REQUIREMENT: Output the data word for word. Begin at its first line and end at the line with "Task: Copy the DUID value with copy icon".

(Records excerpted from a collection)
☆ ☆ ☆
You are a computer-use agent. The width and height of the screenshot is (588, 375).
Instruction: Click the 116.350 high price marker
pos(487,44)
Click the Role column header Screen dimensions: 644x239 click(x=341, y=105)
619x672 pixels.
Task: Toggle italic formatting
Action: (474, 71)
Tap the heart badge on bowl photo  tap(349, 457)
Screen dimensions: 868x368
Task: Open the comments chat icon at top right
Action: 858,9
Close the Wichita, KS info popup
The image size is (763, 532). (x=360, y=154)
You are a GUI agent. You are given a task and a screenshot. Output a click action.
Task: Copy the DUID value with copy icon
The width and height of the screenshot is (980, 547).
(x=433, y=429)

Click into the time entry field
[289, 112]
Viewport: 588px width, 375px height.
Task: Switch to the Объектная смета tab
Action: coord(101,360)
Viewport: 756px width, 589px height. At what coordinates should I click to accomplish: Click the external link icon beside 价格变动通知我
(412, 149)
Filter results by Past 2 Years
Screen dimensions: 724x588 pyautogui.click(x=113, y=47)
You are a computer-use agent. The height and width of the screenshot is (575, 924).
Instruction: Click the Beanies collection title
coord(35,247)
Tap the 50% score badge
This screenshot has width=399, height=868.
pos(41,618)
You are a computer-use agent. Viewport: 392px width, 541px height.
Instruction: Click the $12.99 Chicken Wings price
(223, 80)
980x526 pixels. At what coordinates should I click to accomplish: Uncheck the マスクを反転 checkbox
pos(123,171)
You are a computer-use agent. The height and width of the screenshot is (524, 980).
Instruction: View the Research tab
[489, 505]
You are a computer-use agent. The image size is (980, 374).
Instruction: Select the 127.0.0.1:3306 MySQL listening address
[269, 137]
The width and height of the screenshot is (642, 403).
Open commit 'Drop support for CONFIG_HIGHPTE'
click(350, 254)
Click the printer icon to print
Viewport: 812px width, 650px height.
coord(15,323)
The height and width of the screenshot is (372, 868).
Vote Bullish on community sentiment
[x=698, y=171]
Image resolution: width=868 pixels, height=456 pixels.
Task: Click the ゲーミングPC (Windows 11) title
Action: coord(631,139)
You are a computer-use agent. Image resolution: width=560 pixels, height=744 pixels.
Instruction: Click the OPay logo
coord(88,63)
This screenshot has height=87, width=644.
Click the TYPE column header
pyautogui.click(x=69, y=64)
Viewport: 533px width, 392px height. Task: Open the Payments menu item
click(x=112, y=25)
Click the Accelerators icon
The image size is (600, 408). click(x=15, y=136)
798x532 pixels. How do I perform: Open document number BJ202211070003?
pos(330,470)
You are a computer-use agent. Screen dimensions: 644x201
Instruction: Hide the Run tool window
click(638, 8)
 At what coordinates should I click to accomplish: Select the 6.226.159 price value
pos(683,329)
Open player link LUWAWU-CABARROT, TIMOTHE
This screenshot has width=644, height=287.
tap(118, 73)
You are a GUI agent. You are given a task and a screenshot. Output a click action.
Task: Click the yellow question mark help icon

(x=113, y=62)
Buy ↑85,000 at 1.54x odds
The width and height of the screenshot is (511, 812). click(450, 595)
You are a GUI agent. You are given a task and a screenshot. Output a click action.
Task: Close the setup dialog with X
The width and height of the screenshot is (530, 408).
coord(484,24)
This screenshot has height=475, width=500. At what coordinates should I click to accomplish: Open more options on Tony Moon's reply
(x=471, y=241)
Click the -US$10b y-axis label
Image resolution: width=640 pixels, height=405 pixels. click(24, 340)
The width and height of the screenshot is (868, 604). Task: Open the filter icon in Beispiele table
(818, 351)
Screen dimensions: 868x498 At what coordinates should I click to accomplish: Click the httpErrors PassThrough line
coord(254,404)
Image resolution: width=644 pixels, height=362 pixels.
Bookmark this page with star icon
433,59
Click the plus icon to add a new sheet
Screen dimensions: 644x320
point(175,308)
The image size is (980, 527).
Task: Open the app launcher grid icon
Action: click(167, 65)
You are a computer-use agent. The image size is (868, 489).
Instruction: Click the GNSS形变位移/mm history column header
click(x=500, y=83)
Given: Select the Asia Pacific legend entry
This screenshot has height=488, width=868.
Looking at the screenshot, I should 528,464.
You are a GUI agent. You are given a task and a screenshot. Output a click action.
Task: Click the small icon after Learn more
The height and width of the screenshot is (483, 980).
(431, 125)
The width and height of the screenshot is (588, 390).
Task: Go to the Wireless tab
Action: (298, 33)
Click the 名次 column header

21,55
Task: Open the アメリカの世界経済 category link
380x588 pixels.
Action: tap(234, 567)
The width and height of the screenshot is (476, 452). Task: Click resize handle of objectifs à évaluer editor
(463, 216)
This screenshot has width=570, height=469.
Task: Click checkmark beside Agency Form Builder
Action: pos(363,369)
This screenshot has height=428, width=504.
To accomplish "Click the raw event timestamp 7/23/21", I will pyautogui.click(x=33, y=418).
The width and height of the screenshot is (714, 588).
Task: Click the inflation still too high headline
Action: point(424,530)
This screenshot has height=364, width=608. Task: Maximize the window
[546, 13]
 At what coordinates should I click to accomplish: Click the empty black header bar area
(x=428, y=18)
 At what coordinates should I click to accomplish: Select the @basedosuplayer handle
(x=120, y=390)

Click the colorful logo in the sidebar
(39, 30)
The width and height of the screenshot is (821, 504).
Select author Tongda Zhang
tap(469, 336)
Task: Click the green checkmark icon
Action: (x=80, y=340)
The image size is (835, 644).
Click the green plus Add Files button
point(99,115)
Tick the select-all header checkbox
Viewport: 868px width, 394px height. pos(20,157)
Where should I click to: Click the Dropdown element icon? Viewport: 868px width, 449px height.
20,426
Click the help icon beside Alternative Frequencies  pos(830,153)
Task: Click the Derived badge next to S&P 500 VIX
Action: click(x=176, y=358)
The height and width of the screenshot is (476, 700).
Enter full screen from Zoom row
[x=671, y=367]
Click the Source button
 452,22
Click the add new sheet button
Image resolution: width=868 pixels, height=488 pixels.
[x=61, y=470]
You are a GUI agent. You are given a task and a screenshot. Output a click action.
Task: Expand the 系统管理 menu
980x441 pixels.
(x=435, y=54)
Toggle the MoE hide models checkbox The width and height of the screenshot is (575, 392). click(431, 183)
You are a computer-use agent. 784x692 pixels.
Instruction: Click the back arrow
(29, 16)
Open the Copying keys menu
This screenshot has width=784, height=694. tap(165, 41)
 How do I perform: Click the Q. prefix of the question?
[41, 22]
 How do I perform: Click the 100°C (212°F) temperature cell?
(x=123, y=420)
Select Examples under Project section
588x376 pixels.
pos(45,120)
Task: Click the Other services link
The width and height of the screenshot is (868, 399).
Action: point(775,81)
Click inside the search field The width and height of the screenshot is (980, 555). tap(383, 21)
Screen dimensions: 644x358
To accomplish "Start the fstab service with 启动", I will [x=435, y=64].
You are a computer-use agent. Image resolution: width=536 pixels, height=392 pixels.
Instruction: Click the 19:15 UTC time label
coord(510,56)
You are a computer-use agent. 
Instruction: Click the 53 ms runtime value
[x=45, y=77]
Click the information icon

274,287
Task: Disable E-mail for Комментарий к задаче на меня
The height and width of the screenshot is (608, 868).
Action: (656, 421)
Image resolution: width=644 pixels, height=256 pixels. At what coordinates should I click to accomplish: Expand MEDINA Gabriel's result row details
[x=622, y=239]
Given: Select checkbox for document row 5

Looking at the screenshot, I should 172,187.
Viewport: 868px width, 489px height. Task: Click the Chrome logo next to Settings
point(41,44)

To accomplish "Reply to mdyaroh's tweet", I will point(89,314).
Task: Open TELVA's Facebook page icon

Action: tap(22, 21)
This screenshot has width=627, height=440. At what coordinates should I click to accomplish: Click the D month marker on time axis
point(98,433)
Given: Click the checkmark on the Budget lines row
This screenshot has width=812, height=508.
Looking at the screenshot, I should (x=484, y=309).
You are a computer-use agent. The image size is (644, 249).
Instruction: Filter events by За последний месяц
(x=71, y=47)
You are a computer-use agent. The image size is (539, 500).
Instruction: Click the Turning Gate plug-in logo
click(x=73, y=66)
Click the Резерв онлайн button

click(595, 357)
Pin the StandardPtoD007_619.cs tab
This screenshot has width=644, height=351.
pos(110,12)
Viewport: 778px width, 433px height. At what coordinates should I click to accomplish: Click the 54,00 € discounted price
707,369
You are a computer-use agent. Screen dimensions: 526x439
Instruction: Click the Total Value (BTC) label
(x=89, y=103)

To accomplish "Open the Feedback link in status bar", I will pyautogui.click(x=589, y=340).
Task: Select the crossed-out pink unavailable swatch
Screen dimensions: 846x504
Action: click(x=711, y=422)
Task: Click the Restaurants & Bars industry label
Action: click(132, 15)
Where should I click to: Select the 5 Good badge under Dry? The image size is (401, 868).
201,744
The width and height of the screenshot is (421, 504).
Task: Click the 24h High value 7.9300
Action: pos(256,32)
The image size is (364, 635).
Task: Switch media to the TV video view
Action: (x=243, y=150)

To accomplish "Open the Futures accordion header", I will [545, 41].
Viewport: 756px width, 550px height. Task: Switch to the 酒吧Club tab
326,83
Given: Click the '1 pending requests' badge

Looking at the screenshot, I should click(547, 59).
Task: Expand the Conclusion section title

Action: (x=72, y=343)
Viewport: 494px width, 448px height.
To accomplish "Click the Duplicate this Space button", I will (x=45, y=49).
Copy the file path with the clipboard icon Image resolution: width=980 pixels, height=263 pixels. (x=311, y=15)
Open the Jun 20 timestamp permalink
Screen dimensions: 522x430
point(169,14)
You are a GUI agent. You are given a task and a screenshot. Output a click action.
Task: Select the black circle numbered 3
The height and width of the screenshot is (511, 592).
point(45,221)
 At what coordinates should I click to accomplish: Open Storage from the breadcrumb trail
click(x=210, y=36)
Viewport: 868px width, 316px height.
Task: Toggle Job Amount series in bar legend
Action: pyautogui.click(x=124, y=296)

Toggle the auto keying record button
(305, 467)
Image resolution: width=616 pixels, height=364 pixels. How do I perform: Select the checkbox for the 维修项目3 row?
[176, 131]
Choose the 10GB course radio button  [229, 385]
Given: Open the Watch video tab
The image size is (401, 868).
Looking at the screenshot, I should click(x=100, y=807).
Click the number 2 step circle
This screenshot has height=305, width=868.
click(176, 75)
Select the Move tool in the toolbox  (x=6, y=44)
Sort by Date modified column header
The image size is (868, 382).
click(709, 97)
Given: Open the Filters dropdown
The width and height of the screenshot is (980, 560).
☆ ☆ ☆
RESPONSE FOR THIS EXERCISE:
You are a computer-use agent. The width and height of the screenshot is (588, 375).
Instruction: Click the 116.350 high price marker
pos(487,44)
Click the Role column header Screen dimensions: 644x239 click(x=341, y=105)
619x672 pixels.
Task: Toggle italic formatting
Action: (474, 71)
Tap the heart badge on bowl photo  tap(349, 457)
Screen dimensions: 868x368
Task: Open the comments chat icon at top right
Action: 858,9
Close the Wichita, KS info popup
The image size is (763, 532). (x=360, y=154)
You are a GUI agent. You are given a task and a screenshot. Output a click action.
Task: Copy the DUID value with copy icon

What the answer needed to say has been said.